An AI copilot is an intelligent assistant that uses large language models and natural language processing to help scientists access, analyze, and act on scientific knowledge. Unlike traditional search systems, AI copilots like Simreka’s MatIQ understand context, interpret technical terminology, and can synthesize information from multiple sources to provide actionable insights.

Q2. How do AI copilots differ from traditional knowledge management systems?

Traditional systems require structured queries and return raw data that scientists must interpret themselves. AI copilots like Simreka’s MatIQ use conversational interfaces, understand scientific context, can work with unstructured data (papers, images, documents), and provide synthesized answers rather than just search results. They transform knowledge retrieval from a technical task into a natural conversation.

Q3. Is my company’s proprietary data safe when using AI copilots?

Enterprise-grade AI copilots like Simreka’s MatIQ are designed with data security as a priority. They operate within your organization’s infrastructure, maintaining all existing security protocols and access controls. Your proprietary data remains within your systems and is never used to train public models or shared with external parties.

Q4. What kind of ROI can we expect from implementing AI copilots?

ROI varies by organization, but documented benefits include: 10–15 hours saved per week per scientist (Morgan Stanley case study), 16,000 hours of annual search time saved (Pfizer), 44% increase in materials discovery, and 20-80% acceleration of R&D processes depending on industry.
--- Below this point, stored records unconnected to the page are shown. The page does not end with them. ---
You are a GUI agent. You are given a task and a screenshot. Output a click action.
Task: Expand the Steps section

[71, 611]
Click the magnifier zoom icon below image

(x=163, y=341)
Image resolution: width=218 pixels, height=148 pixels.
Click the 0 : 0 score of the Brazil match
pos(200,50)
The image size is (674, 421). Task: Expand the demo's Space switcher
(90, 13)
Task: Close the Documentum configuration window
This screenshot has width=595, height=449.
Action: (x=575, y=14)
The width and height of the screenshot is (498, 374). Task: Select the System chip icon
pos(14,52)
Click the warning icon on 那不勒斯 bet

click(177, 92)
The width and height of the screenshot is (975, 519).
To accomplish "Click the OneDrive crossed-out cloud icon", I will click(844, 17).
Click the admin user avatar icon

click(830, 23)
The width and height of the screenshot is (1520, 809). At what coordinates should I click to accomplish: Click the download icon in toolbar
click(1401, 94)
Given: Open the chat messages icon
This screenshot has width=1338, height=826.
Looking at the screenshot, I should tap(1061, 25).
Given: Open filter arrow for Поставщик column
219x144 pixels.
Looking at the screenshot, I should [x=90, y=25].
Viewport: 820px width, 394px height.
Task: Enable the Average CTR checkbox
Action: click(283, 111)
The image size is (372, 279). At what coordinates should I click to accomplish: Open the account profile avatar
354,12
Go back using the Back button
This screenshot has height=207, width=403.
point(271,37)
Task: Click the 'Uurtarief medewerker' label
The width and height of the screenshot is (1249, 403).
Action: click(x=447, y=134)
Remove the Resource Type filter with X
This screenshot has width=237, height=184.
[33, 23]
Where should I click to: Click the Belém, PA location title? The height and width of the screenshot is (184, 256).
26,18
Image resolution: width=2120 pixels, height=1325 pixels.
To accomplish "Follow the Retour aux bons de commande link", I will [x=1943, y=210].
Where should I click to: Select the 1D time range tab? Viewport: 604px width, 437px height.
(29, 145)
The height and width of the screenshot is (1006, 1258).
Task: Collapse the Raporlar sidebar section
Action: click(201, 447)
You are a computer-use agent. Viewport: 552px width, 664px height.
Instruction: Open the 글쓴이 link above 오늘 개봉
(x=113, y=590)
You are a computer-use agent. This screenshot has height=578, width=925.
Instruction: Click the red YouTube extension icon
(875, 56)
With Simreka’s Virtual Experiment Platform, most organizations see measurable productivity gains within the first quarter of implementation.

Q5. Do we need to clean up all our historical data before implementing AI copilots?

While cleaner data yields better results, modern AI copilots can work with imperfect datasets and actually help identify data quality issues. Platforms like Simreka’s Databank support a phased approach: start with high-value, relatively clean datasets to demonstrate quick wins, then progressively expand to additional data sources. The copilot itself can help prioritize which historical data should be cleaned or enriched first based on usage patterns.

Q6. How long does it take to implement an AI copilot system?

Implementation timelines vary based on organization size and data complexity, but typical deployments range from 4-12 weeks. Initial pilot projects with limited data sources can be operational in as little as 2-3 weeks. The fastest path to scoping is often a Simreka demo, where a focused use case can be matched to a clear pain point and then expanded based on user feedback and demonstrated value.

Bibliographical Sources

  1. CAS (Chemical Abstracts Service). “Dark data: Uncovering hidden R&D value.” Available at: https://www.cas.org/resources/cas-insights/dark-data-knowledge-management
  2. McKinsey & Company. “How AI is driving R&D productivity.” Available at: https://www.mckinsey.com/capabilities/quantumblack/our-insights/the-next-innovation-revolution-powered-by-ai
  3. Substack AI Realized Now (2024). “From 2024 to 2025: How Enterprise AI Moved from Experimentation to Execution.” Available at: https://airealizednow.substack.com/p/from-2024-to-2025-how-enterprise
  4. LivePro (2025). “Knowledge Management Trends and Statistics — 2025 Outlook.” Available at: https://www.livepro.com/knowledge-management-trends-statistics/
  5. ScienceDirect (2024). “Economic impacts of AI-augmented R&D.” Available at: https://www.sciencedirect.com/science/article/pii/S0048733324000866
  6. Uncountable. “Shifting to Structured Data Management in R&D Organizations.” Available at: https://www.uncountable.com/resources/from-traditional-to-transformative-shifting-from-siloed-to-structured-data-management-systems-in-research-and-development

Ready to Transform Your R&D Knowledge Management?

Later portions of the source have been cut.